10. The control device as claimed in claim 9, wherein at least one shunt valve is arranged in the first connecting line, between the parking valve and the supply connection, and the shunt valve is additionally connected to the second supply connection of the control device.

11. The control device as claimed in claim 9, wherein in a first ventilation switched state of the shunt valve, the parking valve is connected to the supply connection by way of the shunt valve, and in a second ventilation switched state of the shunt valve, the parking valve is connected to the second supply connection by way of the shunt valve.

12. The control device as claimed in claim 9, wherein in the second ventilation switched state of the shunt valve, the control valve is connected to the second supply connection by way of the shunt valve and is thereby switched into the venting switched state.

13. The control device as claimed in claim 1, wherein the control device is a pneumatic control device.

14. The control device as claimed in claim 13, wherein at least one third connecting line is branched off from the second connecting line and is connected to at least one valve connection of the control valve.

15. The control device as claimed in claim 1, wherein the control valve is a pneumatically controllable 3/2-way valve and has at least one ventilation switched state and at least one venting switched state.

16. The control device as claimed in claim 15, wherein in the ventilation switched state of the control valve, at least one control inlet of the parking valve is ventilated, and in a venting switched state of the control valve, the control inlet of the parking valve is vented.

---*---

### Challenge
Rewrite the control device claims starting with "15. The control" and going on through "one venting switched state.", putting "5/2-way valve" in place of "3/2-way valve". The entries that follow have no connection to the control device claims.

### Given records
---*---

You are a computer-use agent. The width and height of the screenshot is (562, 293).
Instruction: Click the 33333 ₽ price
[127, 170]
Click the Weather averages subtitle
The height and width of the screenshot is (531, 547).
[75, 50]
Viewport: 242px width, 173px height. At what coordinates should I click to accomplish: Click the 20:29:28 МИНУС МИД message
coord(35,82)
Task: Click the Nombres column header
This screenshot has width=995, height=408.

---*---

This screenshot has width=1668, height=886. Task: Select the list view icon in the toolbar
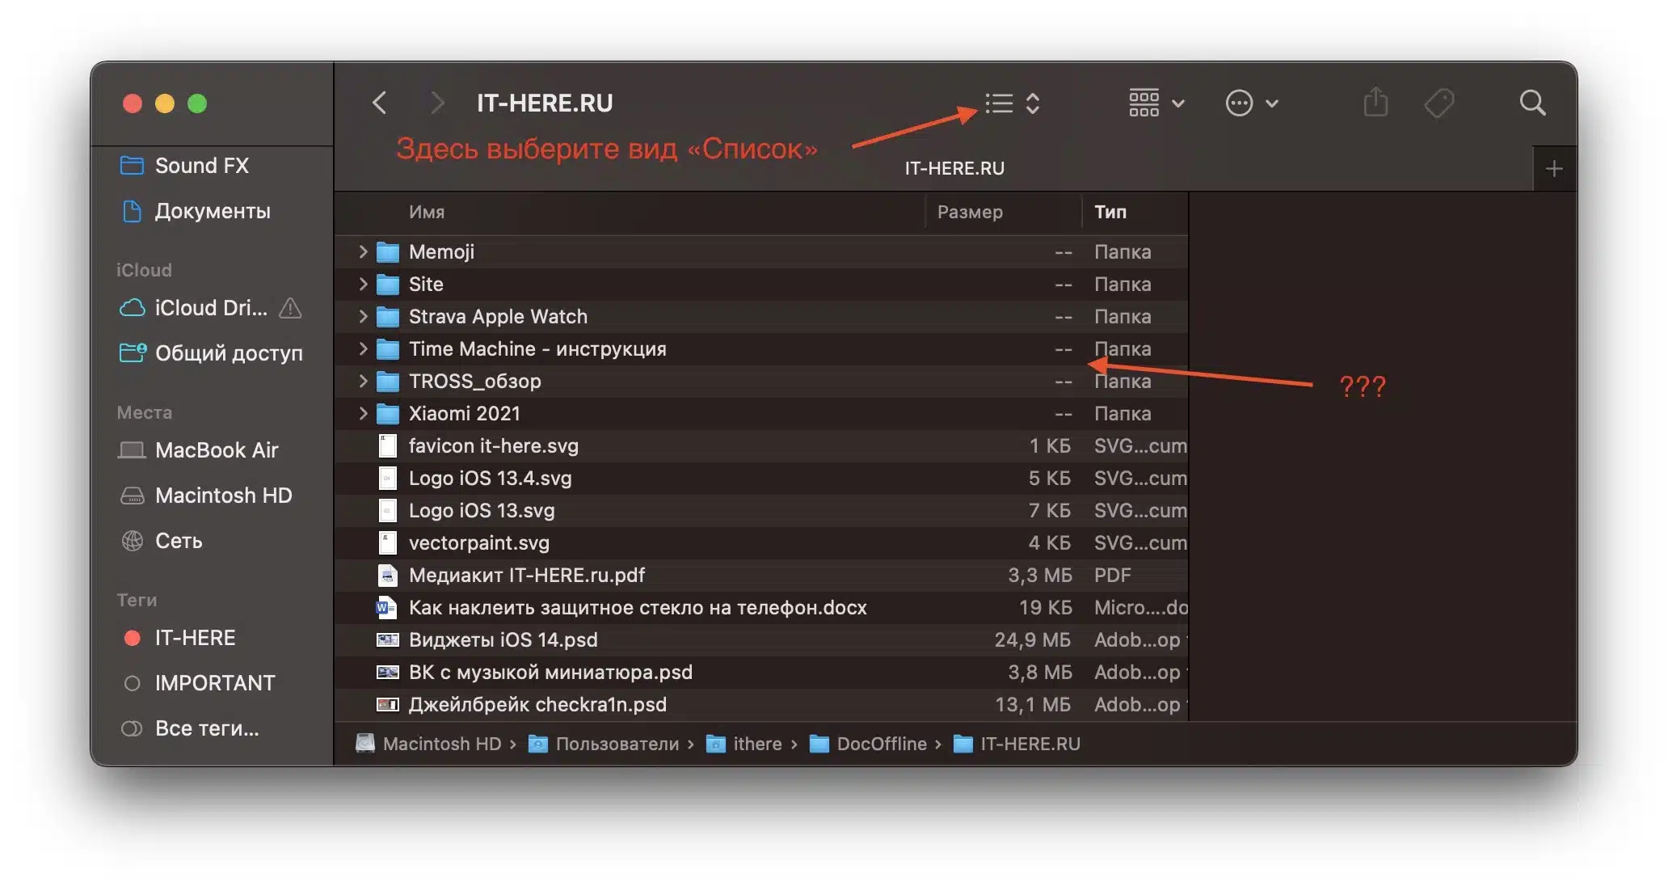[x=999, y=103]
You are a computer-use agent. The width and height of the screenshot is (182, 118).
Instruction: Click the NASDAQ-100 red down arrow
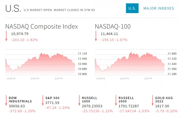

---*---

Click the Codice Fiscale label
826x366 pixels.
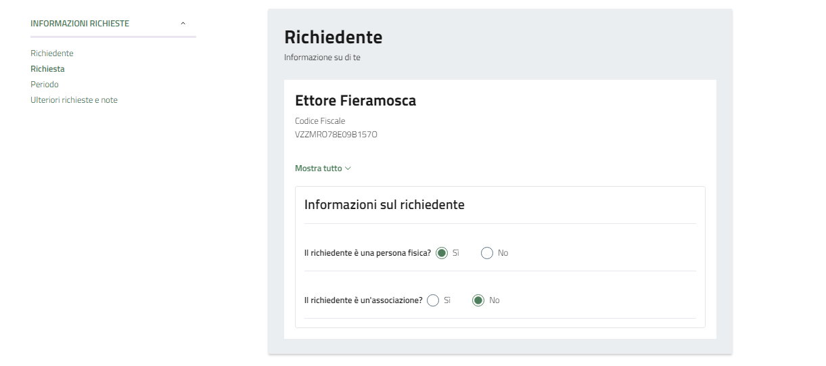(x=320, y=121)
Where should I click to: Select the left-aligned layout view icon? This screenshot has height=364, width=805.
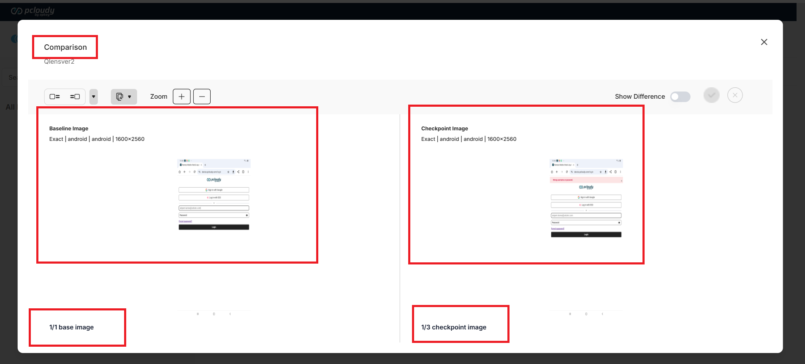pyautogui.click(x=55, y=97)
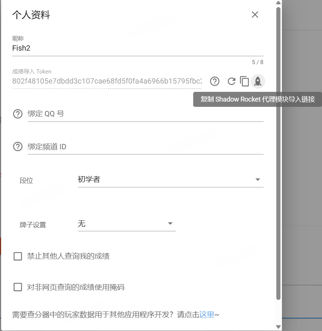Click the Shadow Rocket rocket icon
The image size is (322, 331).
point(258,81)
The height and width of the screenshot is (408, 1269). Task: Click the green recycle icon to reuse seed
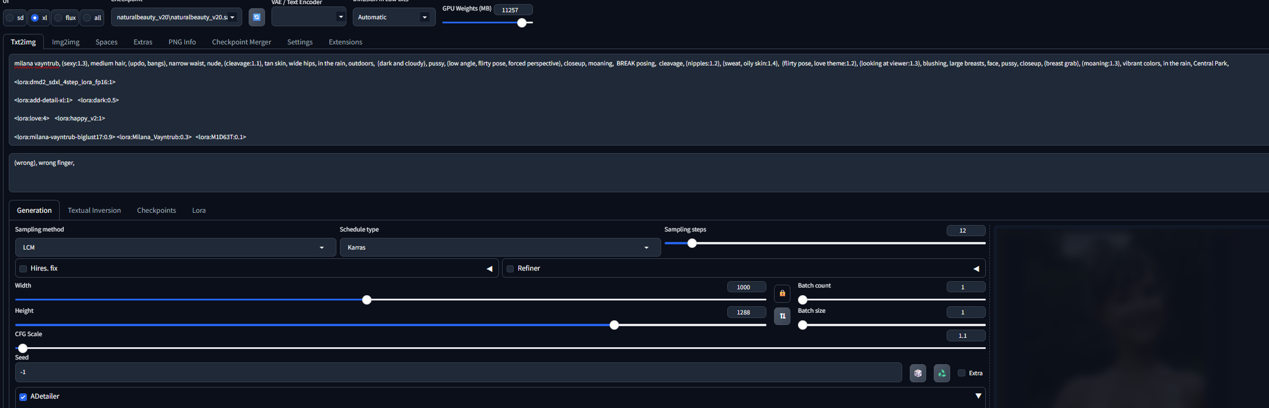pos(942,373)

---*---

### Response
15. The control device as claimed in claim 1, wherein the control valve is a pneumatically controllable 5/2-way valve and has at least one ventilation switched state and at least one venting switched state.